The result should be every line that contains the word "range", taken from the material.

Exercise input below:

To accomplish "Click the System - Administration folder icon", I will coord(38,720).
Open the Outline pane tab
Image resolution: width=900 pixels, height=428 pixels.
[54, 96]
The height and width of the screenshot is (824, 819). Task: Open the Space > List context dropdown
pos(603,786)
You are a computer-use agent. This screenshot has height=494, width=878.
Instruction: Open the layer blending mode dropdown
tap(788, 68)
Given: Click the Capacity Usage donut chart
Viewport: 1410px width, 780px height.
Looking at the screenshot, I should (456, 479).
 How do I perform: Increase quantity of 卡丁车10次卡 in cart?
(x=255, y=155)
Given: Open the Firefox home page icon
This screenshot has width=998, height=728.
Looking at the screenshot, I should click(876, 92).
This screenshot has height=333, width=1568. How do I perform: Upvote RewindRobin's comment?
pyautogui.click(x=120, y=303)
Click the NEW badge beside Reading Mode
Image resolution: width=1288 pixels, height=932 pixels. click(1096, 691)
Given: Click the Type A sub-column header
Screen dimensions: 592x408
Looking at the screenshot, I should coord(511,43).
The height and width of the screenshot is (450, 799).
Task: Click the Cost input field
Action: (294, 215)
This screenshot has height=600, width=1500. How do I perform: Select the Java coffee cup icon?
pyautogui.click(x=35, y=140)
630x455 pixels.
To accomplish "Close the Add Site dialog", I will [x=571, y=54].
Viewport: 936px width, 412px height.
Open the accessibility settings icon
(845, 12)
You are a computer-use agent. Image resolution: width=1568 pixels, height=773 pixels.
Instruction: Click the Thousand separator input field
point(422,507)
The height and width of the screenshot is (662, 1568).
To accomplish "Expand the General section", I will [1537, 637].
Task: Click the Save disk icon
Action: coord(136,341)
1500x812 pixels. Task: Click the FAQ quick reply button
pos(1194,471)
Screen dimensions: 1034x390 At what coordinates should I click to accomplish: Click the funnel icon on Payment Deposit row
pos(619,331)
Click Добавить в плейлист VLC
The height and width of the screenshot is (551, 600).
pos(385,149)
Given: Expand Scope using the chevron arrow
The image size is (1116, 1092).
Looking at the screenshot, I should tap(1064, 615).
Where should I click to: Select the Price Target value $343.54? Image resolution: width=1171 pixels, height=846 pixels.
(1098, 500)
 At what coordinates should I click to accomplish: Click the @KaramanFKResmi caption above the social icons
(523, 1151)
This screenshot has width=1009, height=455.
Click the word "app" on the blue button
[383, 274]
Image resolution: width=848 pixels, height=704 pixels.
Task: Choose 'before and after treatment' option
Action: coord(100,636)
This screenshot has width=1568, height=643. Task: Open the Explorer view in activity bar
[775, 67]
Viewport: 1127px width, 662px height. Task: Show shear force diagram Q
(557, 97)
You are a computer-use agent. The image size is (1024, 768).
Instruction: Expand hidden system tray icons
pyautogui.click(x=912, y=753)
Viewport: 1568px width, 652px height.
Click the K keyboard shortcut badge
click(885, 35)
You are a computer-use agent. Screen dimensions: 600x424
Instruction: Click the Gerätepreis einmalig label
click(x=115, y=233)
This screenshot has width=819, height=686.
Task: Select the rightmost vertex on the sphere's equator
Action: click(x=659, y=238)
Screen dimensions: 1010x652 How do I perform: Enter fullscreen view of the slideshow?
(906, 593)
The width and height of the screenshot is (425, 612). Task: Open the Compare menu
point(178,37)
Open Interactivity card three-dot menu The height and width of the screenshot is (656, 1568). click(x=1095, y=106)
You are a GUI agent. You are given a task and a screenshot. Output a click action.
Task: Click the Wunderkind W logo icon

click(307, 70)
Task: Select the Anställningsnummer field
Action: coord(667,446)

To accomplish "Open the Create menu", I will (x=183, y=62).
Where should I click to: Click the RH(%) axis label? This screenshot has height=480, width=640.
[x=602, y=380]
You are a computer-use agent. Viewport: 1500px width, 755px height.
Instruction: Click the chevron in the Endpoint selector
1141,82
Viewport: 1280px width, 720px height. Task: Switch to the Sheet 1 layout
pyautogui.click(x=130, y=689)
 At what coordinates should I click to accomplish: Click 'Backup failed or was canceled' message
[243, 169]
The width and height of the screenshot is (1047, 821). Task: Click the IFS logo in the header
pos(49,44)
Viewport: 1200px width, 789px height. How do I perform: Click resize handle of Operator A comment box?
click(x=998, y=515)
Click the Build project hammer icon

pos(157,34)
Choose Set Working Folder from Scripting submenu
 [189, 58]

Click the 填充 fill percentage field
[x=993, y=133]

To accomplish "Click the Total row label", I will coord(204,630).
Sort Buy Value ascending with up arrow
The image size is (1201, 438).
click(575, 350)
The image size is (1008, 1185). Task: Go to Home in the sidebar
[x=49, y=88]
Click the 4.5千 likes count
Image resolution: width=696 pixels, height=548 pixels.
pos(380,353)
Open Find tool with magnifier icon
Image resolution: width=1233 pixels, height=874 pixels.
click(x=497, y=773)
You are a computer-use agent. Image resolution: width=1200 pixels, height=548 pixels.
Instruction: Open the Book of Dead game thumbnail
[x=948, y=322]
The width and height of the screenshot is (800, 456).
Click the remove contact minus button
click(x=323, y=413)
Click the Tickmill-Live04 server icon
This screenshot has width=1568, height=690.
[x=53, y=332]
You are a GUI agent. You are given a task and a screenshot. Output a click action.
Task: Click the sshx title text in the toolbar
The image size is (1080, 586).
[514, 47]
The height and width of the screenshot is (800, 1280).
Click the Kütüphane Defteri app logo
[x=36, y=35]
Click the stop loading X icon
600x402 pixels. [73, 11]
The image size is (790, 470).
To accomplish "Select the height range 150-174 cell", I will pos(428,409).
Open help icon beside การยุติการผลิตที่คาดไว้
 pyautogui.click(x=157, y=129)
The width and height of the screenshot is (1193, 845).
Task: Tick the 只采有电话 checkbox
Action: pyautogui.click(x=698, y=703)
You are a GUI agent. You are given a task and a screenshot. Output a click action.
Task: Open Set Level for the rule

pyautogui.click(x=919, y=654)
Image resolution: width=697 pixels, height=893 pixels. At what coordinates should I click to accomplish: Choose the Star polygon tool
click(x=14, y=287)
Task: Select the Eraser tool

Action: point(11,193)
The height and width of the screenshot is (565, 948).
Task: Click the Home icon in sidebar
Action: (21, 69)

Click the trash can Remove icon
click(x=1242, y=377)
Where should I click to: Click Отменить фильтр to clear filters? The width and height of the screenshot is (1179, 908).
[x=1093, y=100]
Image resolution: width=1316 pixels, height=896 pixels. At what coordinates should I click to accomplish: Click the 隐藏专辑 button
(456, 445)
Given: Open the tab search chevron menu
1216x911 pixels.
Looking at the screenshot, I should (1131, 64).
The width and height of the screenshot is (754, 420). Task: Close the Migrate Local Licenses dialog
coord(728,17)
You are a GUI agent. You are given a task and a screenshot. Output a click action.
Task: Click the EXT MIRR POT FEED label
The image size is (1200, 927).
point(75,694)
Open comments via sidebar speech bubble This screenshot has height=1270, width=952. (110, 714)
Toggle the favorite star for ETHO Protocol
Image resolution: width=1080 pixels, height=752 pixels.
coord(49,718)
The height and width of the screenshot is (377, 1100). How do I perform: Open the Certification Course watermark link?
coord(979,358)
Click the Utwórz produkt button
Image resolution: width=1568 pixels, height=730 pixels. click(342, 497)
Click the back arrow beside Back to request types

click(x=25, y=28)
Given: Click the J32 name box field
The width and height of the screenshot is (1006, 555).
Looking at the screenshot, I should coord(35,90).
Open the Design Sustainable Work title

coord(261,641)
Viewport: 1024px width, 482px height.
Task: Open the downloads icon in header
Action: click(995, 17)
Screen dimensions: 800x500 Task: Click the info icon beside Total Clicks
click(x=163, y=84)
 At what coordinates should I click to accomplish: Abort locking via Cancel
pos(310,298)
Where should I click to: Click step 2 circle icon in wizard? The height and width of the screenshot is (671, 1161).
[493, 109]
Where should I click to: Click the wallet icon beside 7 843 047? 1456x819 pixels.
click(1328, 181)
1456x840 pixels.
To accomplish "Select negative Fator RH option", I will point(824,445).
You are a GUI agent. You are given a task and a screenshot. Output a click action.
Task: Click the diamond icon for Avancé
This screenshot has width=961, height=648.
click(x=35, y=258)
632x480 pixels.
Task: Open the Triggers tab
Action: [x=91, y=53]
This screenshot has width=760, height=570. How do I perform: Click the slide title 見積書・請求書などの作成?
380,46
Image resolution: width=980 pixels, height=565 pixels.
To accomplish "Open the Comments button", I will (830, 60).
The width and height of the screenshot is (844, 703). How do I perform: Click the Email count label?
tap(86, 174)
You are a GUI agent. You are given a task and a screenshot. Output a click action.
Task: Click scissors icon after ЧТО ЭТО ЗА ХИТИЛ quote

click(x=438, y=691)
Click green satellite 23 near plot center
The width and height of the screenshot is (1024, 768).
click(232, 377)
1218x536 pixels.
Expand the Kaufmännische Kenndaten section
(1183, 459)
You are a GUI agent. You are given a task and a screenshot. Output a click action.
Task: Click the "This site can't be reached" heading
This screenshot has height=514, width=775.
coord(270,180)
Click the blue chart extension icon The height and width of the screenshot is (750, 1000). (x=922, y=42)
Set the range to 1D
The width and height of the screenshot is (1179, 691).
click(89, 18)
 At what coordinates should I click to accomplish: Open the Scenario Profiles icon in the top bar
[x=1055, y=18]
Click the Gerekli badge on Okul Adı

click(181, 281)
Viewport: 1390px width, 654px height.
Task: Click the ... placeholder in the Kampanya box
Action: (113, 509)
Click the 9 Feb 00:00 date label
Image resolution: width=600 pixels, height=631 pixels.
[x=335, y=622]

End of Exercise input.

- [Exercise result]
To accomplish "Select the height range 150-174 cell", I will pos(428,409).
Set the range to 1D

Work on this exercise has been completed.